▶ [INSTRUCTIONS TO FOLLOW] Repeat exactly the stretch of lines that starts with the one containing "1500x812 pixels." and ends with the last line of the material. Leave out pictures.

--- AVAILABLE DATA ---

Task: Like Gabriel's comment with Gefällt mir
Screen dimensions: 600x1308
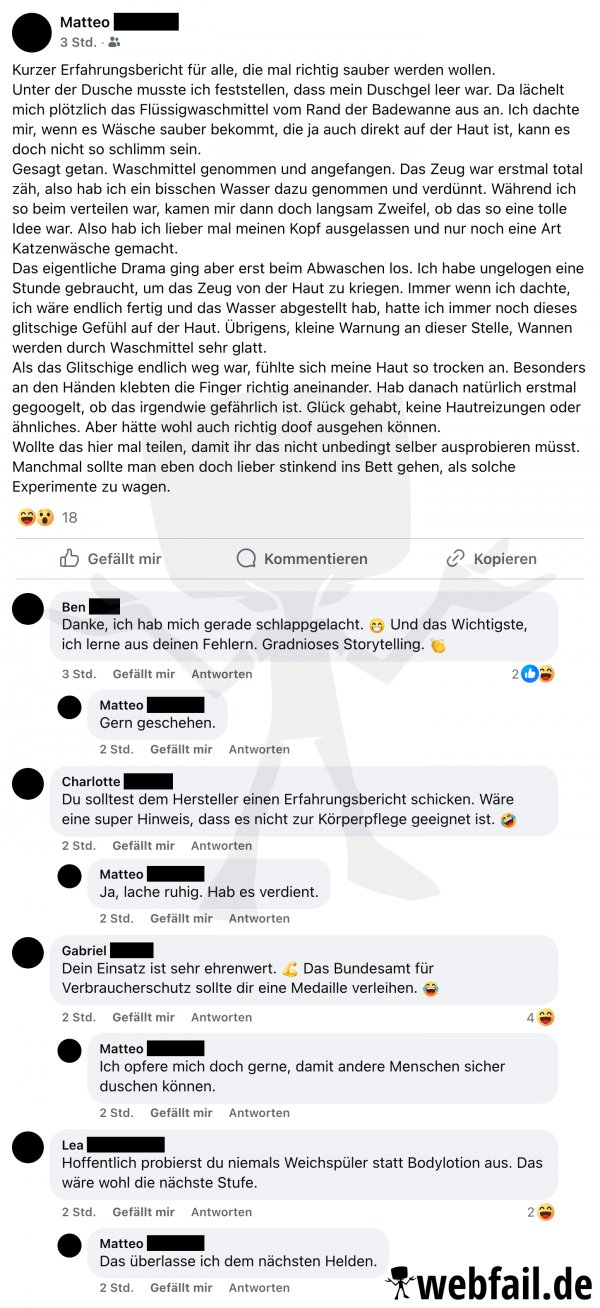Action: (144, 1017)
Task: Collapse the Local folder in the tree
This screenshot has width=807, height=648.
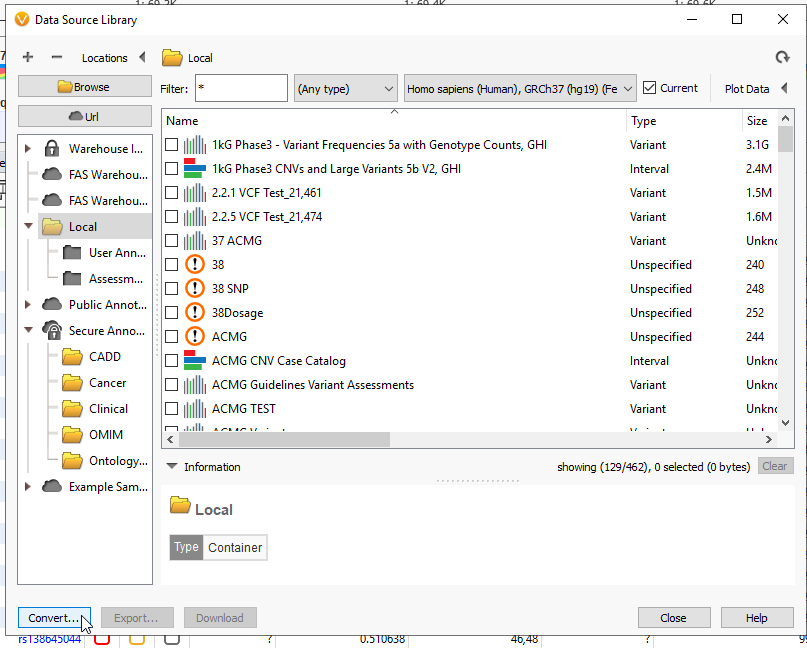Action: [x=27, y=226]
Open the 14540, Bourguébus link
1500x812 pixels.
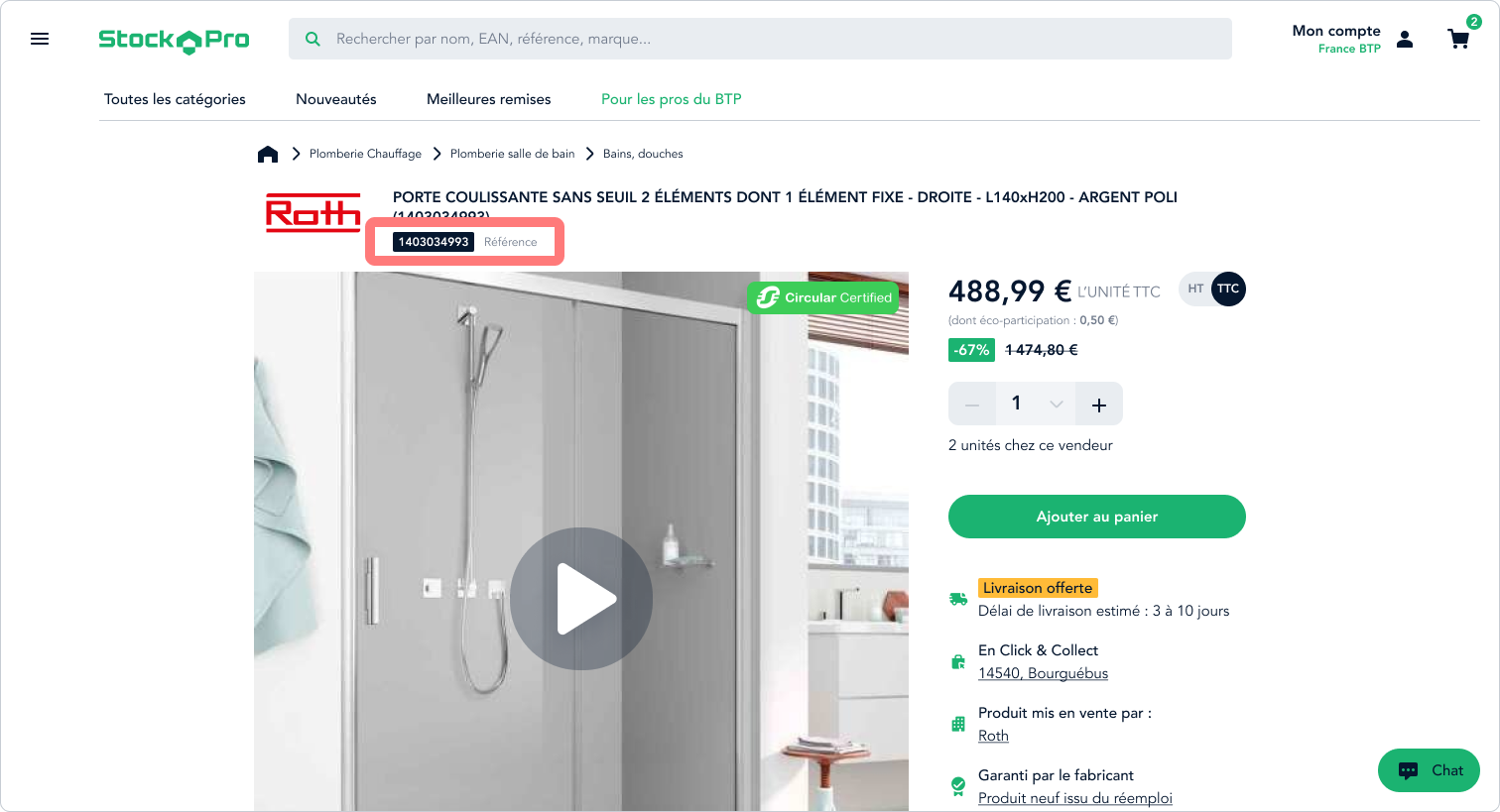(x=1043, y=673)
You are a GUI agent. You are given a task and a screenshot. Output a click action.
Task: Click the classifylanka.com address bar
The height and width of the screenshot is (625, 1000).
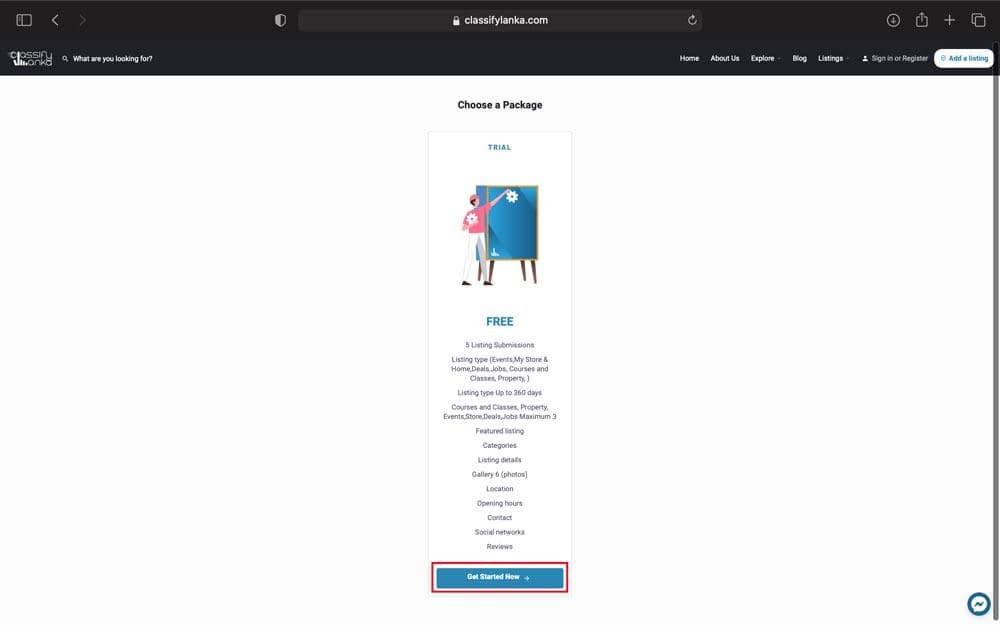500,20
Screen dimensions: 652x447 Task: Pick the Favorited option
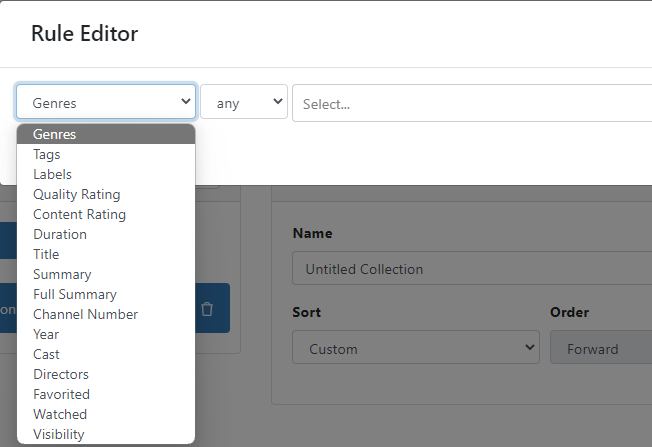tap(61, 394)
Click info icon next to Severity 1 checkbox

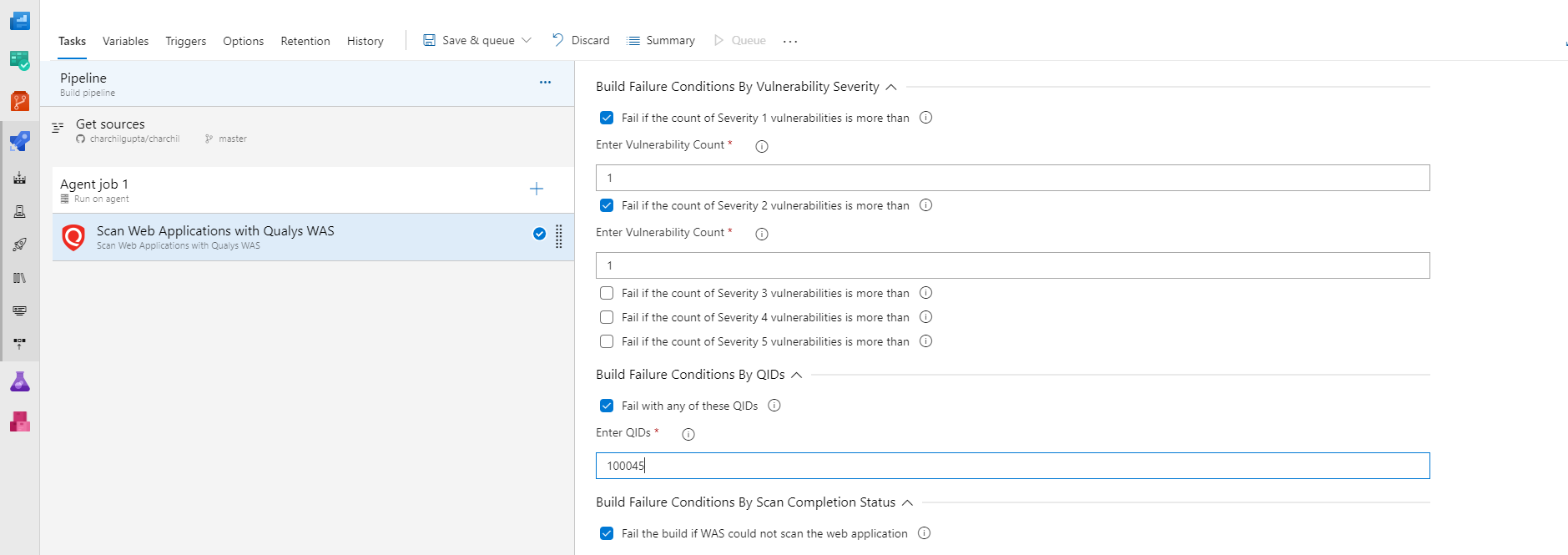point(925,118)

---

▶ [SOLUTION TO THE EXERCISE]
1500x812 pixels.
(x=1043, y=673)
You are a GUI agent. You are given a task and a screenshot. Output a click action.
Task: Click the classifylanka.com address bar
The height and width of the screenshot is (625, 1000).
500,20
Screen dimensions: 652x447 Task: Pick the Favorited option
tap(61, 394)
Click info icon next to Severity 1 checkbox

point(925,118)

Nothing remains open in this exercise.